* [Input records]:
'''

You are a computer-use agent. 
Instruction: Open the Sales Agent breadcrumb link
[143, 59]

'''
'''

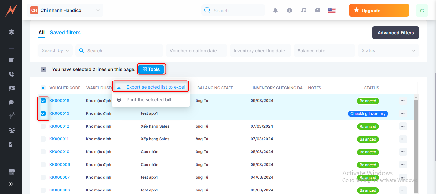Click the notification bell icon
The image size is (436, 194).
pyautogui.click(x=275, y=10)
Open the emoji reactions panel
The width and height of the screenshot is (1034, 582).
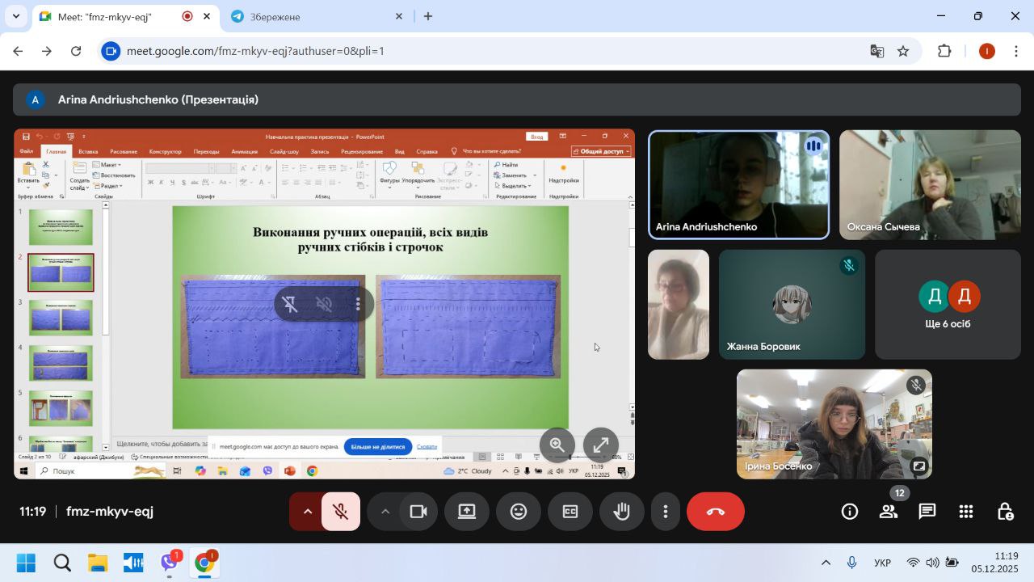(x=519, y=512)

'''
'''

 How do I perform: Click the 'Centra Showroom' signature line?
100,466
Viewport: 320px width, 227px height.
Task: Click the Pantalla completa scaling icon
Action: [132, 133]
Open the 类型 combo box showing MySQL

'''

* [Work task]:
Begin at the line that has "How do I perform: Click" in the entries above; stop after the line that has "Open the 类型 combo box showing MySQL". Transcribe exactly those lines and no others.

* [Result of this exercise]:
 How do I perform: Click the 'Centra Showroom' signature line?
100,466
Viewport: 320px width, 227px height.
Task: Click the Pantalla completa scaling icon
Action: [132, 133]
Open the 类型 combo box showing MySQL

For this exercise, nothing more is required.